Rupanya saya musti menyelesaikan tulisan petualangan bersama mas Muz pada episode ketiga ini. Meskipun tak sepanjang episode pertama dan kedua tapi yang ketiga ini cukup mengesankan, lantaran memuat pengalaman dan wawasan anyar. Khususnya tradisi di pulau Lombok Nusa Tenggara Barat (NTB).

Setelah mandi di sungai dan kehujanan di sepanjang jalan rupanya kami berdua belum kapok-kapok juga. Hari berikutnya masih ada juga pertemuan demi pertemuan yang menghiasi bulan Desember yang hujan. Ada saja tempat yang akan kami kunjunngi berdua untuk mengisi hari-hari di kota Mataram.

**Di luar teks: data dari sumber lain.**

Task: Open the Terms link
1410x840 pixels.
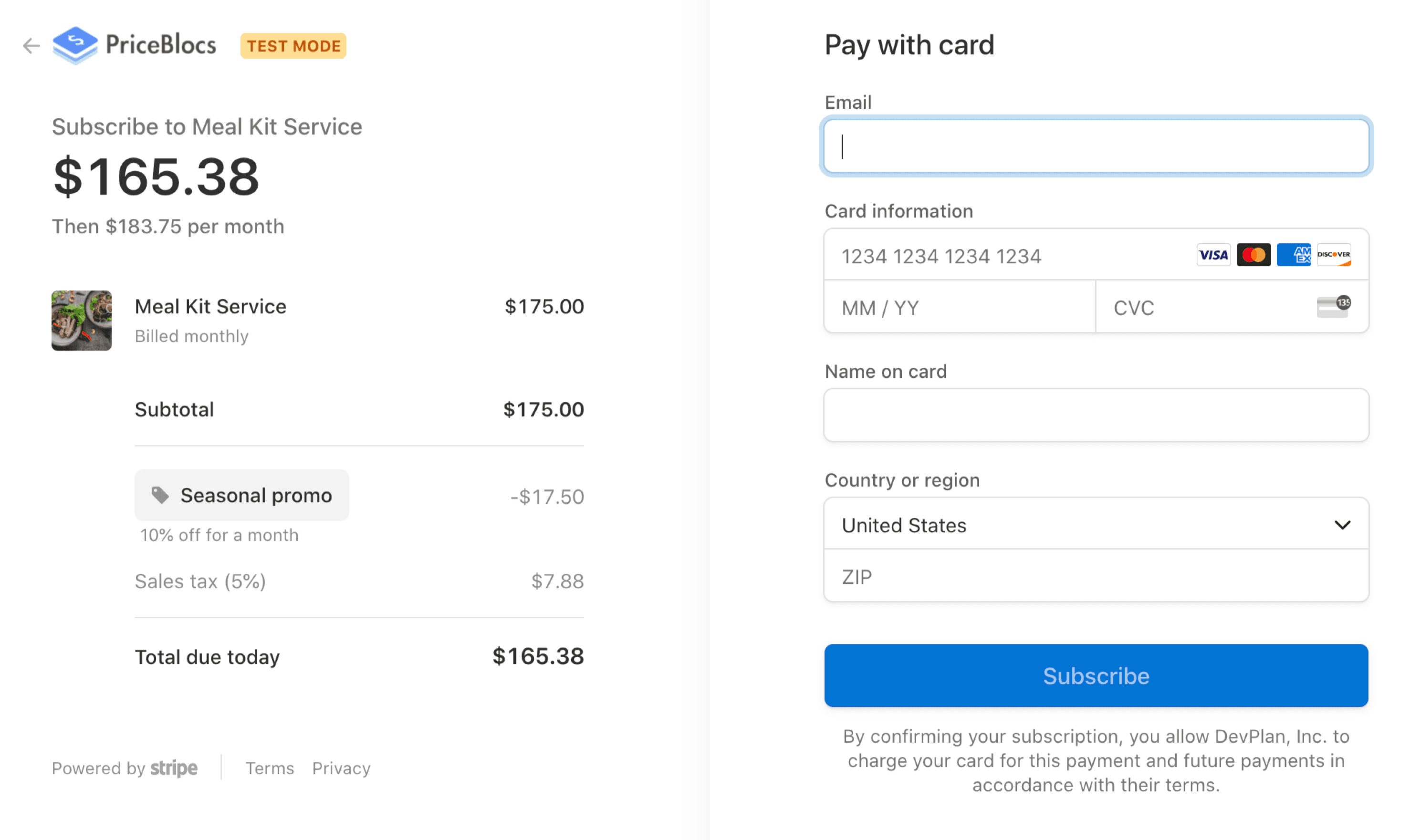Action: coord(270,768)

Ini kali kami mengunjungi rumah seorang teman, yang belum lama saya kenali selama beberapa kali ke Lombok. Setahun lalu kami berjumpa ketika saya mengunjungi rumah mas Roni Este. Ya, kami bertemu di sana dan langsung akrab berbicara banyak tentang. Terlebih perihal seni rupa. Beliau memang seorang perupa.

Namanya Altha Rivan tinggal di sebuah perumahan di Lombok Barat. Kami berkunjung untuk main-main, ngobrol dan menggambar. Sudah kali kedua ini saya mengunjungi rumah Altha, dan setiap kali berkunung saya pasti menggambar. Biasanya saya sendirian berkunjungnya tapi kali ini bersama mas Muz.

Karena saya langsung beraktivitas menggambar dan Altha juga menggambar, mas Muz hanya diam mengamati kami. Akan tetapi Altha mulai membujuk mas Muz untuk turut serta menggambar, mas Muz amat malu-malu sekali mulanya. Namun karena bujuk rayu Altha, akhirnya mas Muz turut menggambar juga.

Sungguh tak dinyana tak diduga, selain pandai menulis syair-syair nan indah dan menyentuh kolbu. Ternyata mas Muz pandai juga menggoreskan garis-garis menjadi sebentuk gambar yang indah. Bahkan lebih bagus dengan gambaran saya sendiri. Kekekwkwk…saya turut bahagia mas Muz turut berekspresi bersama kami.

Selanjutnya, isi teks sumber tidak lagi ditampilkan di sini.